EXERCISE OBJECTIVE:
Copy the following material exactly as it appears, line for line.
┄┄┄┄┄┄┄┄┄┄
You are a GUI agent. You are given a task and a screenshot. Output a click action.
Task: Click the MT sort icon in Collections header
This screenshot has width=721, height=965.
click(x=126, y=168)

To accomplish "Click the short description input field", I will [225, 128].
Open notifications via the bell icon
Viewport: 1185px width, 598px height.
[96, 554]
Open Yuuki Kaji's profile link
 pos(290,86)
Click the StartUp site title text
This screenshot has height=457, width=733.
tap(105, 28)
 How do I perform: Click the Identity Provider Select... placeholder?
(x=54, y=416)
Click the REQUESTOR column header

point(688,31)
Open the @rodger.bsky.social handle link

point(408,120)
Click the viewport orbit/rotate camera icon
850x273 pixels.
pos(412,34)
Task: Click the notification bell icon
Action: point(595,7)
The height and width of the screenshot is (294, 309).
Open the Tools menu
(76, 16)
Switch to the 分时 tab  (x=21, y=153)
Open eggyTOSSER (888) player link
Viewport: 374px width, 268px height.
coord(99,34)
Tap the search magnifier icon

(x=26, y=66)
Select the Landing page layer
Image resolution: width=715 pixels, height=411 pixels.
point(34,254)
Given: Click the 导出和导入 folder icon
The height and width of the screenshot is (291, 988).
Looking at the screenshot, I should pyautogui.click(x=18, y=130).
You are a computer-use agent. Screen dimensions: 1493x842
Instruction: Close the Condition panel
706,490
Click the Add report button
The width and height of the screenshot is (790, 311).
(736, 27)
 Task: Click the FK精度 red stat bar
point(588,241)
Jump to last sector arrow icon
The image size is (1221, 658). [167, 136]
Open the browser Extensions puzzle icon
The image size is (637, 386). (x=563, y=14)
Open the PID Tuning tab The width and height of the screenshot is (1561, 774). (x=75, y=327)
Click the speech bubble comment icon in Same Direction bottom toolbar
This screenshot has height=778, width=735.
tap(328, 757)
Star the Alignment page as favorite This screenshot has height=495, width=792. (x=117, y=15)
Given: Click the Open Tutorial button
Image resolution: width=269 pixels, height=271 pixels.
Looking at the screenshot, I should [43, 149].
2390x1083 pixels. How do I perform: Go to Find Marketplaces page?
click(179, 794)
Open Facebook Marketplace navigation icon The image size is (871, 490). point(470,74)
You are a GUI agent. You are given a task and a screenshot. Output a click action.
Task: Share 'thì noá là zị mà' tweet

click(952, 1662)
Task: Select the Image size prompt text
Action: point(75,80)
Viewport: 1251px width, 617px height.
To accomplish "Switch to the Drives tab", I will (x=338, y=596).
┄┄┄┄┄┄┄┄┄┄
ANSWER FOR THE TASK:
You are a GUI agent. You are given a task and a screenshot. Output a click action.
Task: Click the MT sort icon in Collections header
This screenshot has width=721, height=965.
click(x=126, y=168)

To accomplish "Click the short description input field", I will [225, 128].
Open notifications via the bell icon
Viewport: 1185px width, 598px height.
[96, 554]
Open Yuuki Kaji's profile link
 pos(290,86)
Click the StartUp site title text
This screenshot has height=457, width=733.
tap(105, 28)
 How do I perform: Click the Identity Provider Select... placeholder?
(x=54, y=416)
Click the REQUESTOR column header

point(688,31)
Open the @rodger.bsky.social handle link

point(408,120)
Click the viewport orbit/rotate camera icon
850x273 pixels.
pos(412,34)
Task: Click the notification bell icon
Action: point(595,7)
The height and width of the screenshot is (294, 309).
Open the Tools menu
(76, 16)
Switch to the 分时 tab  (x=21, y=153)
Open eggyTOSSER (888) player link
Viewport: 374px width, 268px height.
coord(99,34)
Tap the search magnifier icon

(x=26, y=66)
Select the Landing page layer
Image resolution: width=715 pixels, height=411 pixels.
point(34,254)
Given: Click the 导出和导入 folder icon
The height and width of the screenshot is (291, 988).
Looking at the screenshot, I should pyautogui.click(x=18, y=130).
You are a computer-use agent. Screen dimensions: 1493x842
Instruction: Close the Condition panel
706,490
Click the Add report button
The width and height of the screenshot is (790, 311).
(736, 27)
 Task: Click the FK精度 red stat bar
point(588,241)
Jump to last sector arrow icon
The image size is (1221, 658). [167, 136]
Open the browser Extensions puzzle icon
The image size is (637, 386). (x=563, y=14)
Open the PID Tuning tab The width and height of the screenshot is (1561, 774). (x=75, y=327)
Click the speech bubble comment icon in Same Direction bottom toolbar
This screenshot has height=778, width=735.
tap(328, 757)
Star the Alignment page as favorite This screenshot has height=495, width=792. (x=117, y=15)
Given: Click the Open Tutorial button
Image resolution: width=269 pixels, height=271 pixels.
Looking at the screenshot, I should [43, 149].
2390x1083 pixels. How do I perform: Go to Find Marketplaces page?
click(179, 794)
Open Facebook Marketplace navigation icon The image size is (871, 490). point(470,74)
You are a GUI agent. You are given a task and a screenshot. Output a click action.
Task: Share 'thì noá là zị mà' tweet

click(952, 1662)
Task: Select the Image size prompt text
Action: point(75,80)
Viewport: 1251px width, 617px height.
To accomplish "Switch to the Drives tab", I will (x=338, y=596).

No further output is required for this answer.